51. The Killing of a Chinese Bookie (1976)



Leonard Maltin's Rating :
Should be :

IMDB Rating : 7.2

Rotten Tomatoes Rating : 80%

Rotten Tomatoes Synopsis : A sleazy nightclub manager, in debt to the mob, is pressured to wipe out an underworld power.

Leonard says in his review : "Strange, self-indulgent (even for Cassavettes) home movie centering around the owner of a strip joint, the mob and what used to be called 'B girls.' Small cult may take to this; others beware."

That was really a pretty weak review.
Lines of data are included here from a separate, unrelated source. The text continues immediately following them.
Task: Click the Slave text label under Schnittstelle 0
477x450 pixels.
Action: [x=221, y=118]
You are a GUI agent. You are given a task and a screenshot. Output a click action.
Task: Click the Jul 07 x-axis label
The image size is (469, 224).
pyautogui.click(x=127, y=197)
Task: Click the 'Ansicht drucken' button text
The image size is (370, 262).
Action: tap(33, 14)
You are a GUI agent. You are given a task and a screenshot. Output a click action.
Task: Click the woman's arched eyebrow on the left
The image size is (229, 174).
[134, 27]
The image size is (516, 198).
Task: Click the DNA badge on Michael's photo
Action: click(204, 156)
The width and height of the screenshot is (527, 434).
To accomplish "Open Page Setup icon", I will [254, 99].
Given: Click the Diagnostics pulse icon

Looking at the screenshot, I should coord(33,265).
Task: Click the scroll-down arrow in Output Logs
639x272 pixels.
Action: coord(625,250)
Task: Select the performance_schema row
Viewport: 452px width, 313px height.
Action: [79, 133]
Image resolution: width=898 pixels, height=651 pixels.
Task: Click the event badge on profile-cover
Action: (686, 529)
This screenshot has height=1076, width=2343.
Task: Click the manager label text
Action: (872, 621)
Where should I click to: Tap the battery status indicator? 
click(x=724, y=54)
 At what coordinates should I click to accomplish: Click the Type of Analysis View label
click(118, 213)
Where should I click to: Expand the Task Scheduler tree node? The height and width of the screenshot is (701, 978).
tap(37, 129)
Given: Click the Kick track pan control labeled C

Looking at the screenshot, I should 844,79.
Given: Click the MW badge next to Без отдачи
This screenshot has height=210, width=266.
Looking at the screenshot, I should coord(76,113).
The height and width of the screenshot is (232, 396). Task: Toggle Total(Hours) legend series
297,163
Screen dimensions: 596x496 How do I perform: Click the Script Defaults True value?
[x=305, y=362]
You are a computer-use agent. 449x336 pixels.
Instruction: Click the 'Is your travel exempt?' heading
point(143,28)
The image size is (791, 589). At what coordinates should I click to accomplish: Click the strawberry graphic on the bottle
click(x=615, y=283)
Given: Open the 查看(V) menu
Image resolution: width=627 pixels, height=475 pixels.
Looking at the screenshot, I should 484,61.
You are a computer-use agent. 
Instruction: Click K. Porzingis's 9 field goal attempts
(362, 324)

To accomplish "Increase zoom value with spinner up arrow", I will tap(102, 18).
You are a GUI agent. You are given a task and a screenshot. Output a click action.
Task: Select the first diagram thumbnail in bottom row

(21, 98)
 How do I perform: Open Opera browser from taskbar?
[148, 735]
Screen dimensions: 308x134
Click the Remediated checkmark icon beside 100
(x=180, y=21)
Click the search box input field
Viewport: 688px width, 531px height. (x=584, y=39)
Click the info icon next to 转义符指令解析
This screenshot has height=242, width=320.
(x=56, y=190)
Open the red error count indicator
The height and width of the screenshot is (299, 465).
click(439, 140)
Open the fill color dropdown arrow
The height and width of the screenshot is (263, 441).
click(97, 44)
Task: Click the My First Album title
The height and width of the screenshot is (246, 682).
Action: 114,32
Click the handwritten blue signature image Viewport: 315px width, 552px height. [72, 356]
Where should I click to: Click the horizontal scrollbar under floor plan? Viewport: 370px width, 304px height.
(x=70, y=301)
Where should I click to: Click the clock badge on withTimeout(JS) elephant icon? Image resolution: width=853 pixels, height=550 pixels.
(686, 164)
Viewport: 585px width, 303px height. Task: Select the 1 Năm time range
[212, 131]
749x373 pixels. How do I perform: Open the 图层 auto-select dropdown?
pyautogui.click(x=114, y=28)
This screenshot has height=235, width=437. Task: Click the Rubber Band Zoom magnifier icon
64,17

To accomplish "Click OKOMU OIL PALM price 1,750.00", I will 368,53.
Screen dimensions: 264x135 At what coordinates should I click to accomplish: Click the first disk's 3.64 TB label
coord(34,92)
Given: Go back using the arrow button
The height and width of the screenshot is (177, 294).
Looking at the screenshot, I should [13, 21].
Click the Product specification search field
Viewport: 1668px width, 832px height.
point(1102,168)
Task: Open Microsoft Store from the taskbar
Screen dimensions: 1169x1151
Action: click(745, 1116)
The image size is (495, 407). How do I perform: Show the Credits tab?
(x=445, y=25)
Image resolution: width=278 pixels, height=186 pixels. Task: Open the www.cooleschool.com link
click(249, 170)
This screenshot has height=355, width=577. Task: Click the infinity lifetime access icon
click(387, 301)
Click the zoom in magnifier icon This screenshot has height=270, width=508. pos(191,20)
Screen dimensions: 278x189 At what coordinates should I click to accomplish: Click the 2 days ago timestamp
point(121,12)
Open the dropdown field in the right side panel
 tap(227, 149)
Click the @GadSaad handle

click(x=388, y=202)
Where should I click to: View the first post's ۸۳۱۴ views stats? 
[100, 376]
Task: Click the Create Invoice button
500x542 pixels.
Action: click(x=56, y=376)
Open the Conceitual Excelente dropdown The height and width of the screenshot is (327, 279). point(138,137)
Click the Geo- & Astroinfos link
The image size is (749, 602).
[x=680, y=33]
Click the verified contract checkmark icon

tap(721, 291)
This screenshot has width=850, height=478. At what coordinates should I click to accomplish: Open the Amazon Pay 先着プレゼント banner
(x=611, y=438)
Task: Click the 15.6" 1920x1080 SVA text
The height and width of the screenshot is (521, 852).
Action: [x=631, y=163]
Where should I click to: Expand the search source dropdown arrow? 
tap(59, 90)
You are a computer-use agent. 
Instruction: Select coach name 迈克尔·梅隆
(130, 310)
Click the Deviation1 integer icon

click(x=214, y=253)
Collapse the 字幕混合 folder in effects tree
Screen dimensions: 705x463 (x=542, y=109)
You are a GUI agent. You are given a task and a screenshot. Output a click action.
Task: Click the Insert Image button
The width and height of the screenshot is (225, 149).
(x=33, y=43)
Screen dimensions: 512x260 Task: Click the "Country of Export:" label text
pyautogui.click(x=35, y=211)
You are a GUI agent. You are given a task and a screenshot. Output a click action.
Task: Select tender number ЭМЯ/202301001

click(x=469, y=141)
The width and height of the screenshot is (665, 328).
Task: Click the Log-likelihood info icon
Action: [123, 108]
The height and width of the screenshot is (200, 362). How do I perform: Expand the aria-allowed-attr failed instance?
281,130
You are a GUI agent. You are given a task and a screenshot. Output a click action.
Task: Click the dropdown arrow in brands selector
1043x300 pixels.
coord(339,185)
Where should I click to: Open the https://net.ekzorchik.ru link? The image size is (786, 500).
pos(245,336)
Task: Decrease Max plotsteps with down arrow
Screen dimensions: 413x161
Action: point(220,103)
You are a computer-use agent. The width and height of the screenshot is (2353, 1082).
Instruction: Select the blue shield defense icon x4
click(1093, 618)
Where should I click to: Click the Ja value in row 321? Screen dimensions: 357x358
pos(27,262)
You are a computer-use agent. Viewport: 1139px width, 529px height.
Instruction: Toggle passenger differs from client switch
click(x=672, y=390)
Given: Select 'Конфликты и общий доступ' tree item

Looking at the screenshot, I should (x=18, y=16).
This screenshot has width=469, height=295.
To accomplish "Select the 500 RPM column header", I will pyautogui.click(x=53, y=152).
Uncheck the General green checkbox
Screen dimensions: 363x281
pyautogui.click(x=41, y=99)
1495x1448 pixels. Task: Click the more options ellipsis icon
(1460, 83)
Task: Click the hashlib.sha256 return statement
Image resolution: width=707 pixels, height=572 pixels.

How about this one from the Time Out Film Guide : "Cassavetes doesn't believe in gangsters, as soon becomes clear in this waywardly plotted account of how a bunch of them try to distract Gazzara from his loyalty to his barely solvent but chichi LA strip joint, the Crazy Horse West. Or rather Cassavetes doesn't believe in the kind of demands they make on a film, enforcing cliches of action and behavior in return for a few cheap thrills. On the other hand, there's something about the ethnicity of the Mob - family closeness and family tyranny - which appeals to him, which is largely what his films are about, and which says something about the way he works with actors. The result is that his two gangster films - this one and the later Gloria - easily rate as his best work crisscrossed as they are by all sorts of contradictory impulses, with the hero/heroine being reluctantly propelled through the plot, trying to stay far enough ahead of the game to prevent his/her own act/movie being closed down. It's rather like a shaggy dog story operating inside a chase movie. Chinese Bookie is the more insouciant, involuted and unfathomable of the two; the curdled charm of Gazzara's lopsided grin has never been more to the point."

I guess the reviewers saw two different movies. One thought the movie was awful and the other thought it was great. In 1995 to mark the Centenary of Film, the English publication Time Out polled directors, producers, actors, programmers and critics to find out what they felt had been the high point of the last 100 years. Coming in 85th palce was The Killing of a Chinese Bookie. It placed just below Casablanca, Double Indemnity, Intolerance, Notorious, The Red Shoes, Out of the Past, Sunset Boulevard, City Lights, Ran and Sunrise. That's pretty fast company Chinese Bookie is running with.

Strange, dark, daring, interesting and exciting. I really, really like this movie and I'm guess I'm going to have to go with the Time Out guys on this one.